State how many of the lines below contain the string "coordinates", counting only exact matches in case, and give nothing but that number.

• Data extract
○ ○ ○ ○ ○
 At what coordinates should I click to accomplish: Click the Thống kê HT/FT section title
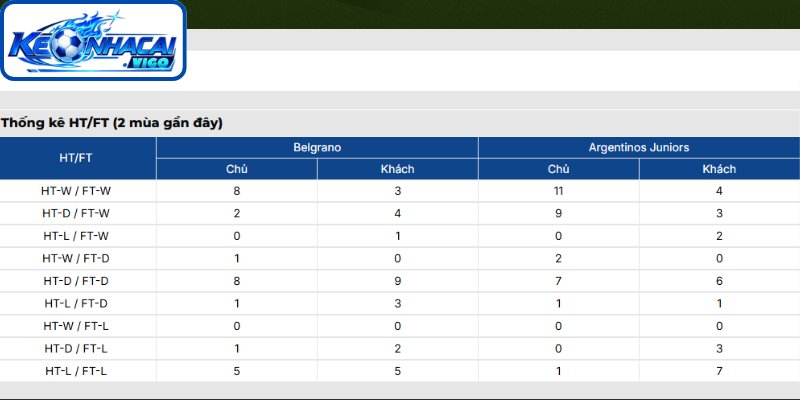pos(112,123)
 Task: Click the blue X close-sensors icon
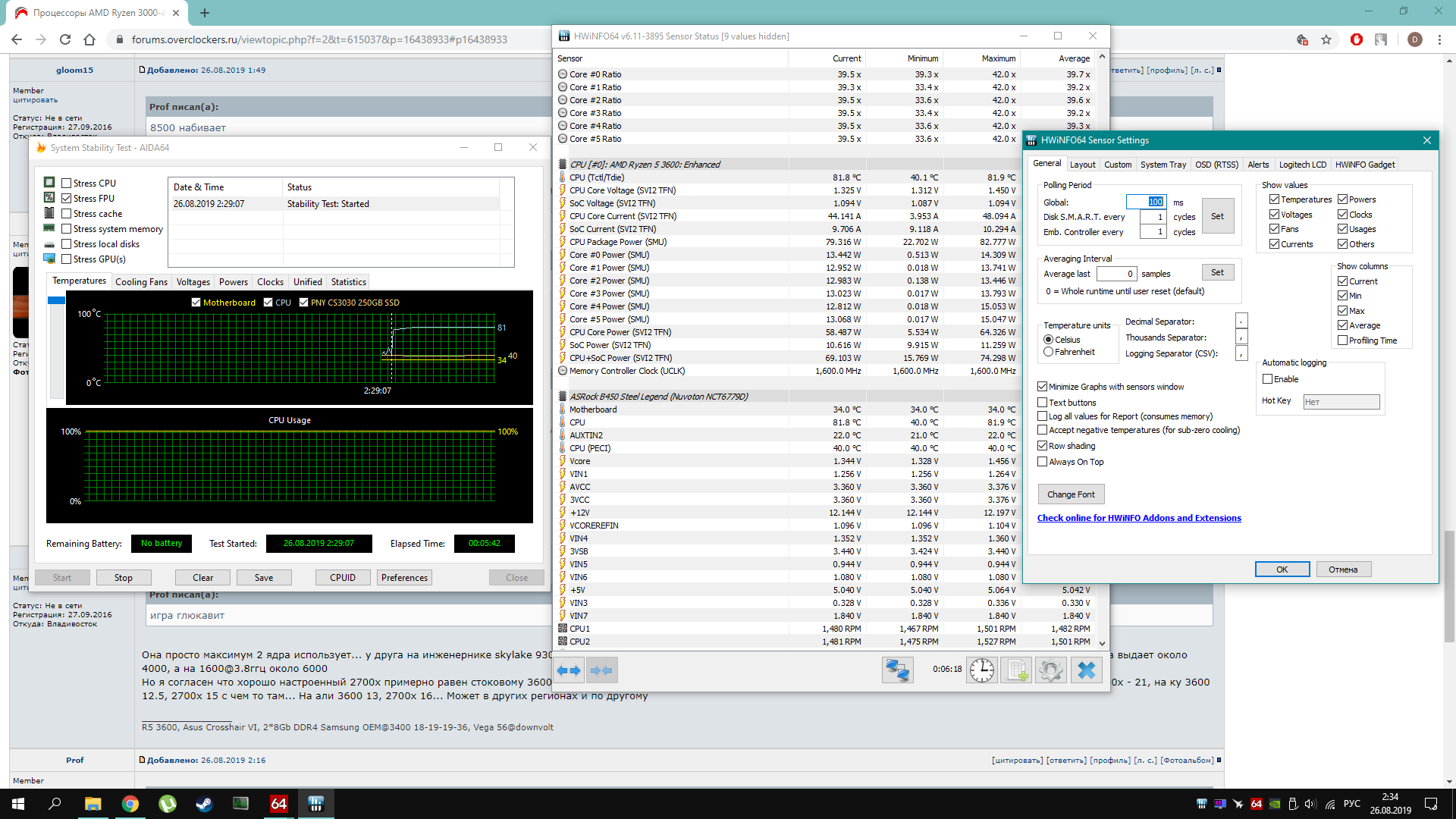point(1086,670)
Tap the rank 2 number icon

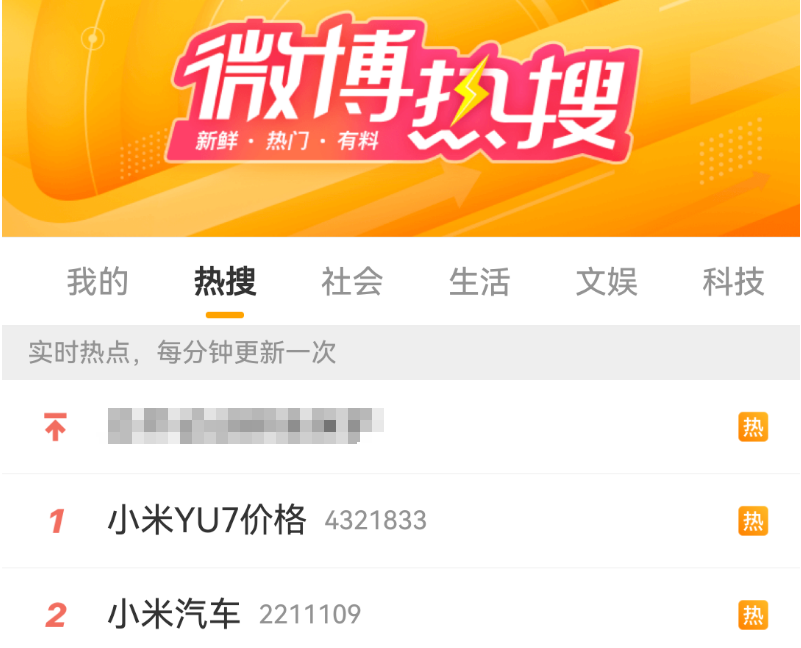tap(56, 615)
○ ○ ○ ○ ○
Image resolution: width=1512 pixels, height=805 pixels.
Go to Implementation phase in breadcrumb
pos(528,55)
○ ○ ○ ○ ○
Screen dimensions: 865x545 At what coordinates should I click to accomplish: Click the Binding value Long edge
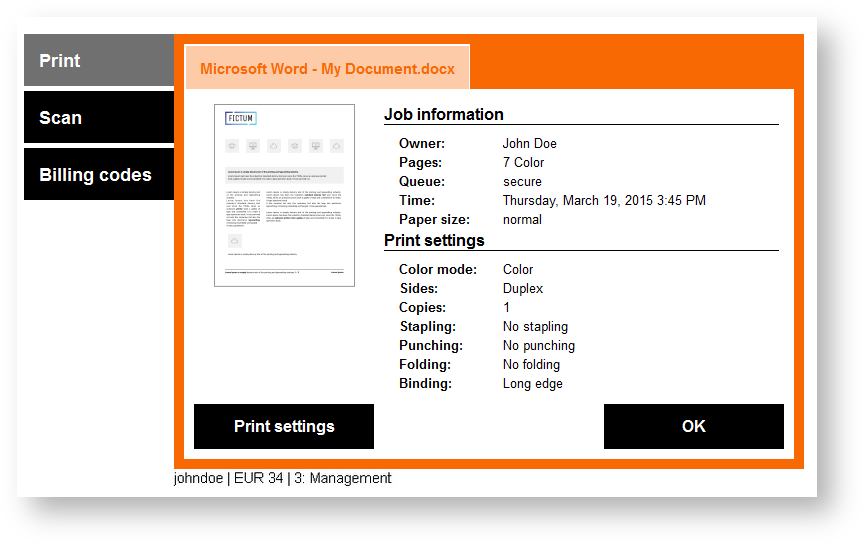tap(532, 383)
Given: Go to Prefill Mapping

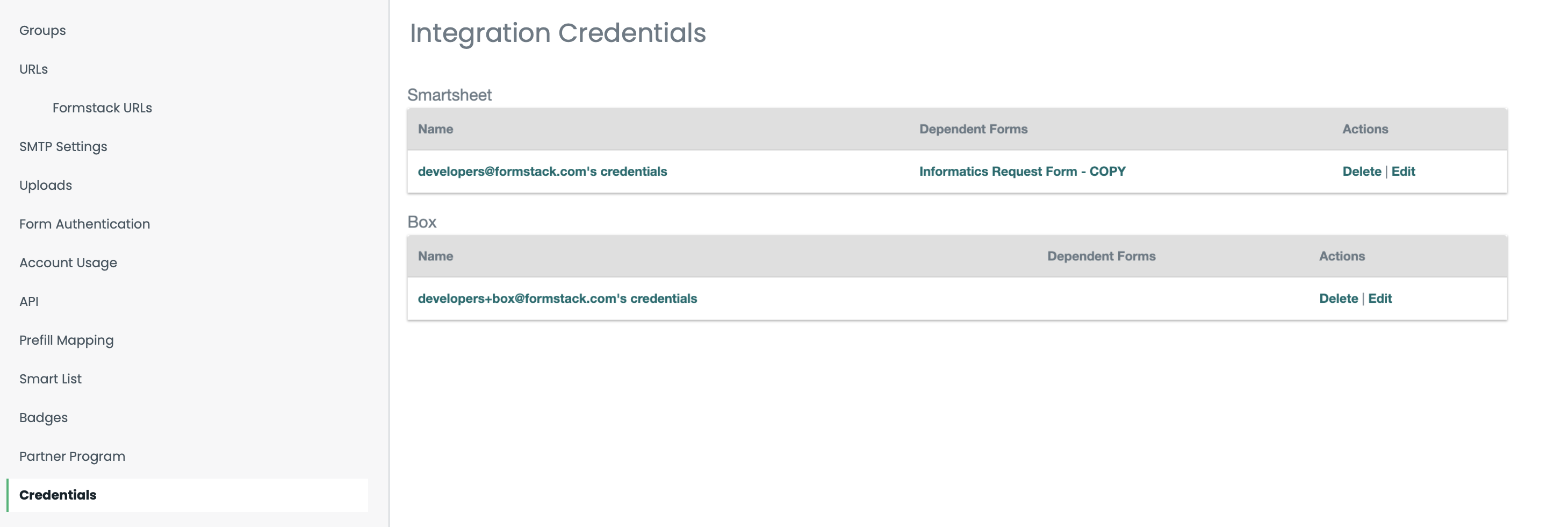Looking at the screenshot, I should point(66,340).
○ ○ ○ ○ ○
• Result for this task
2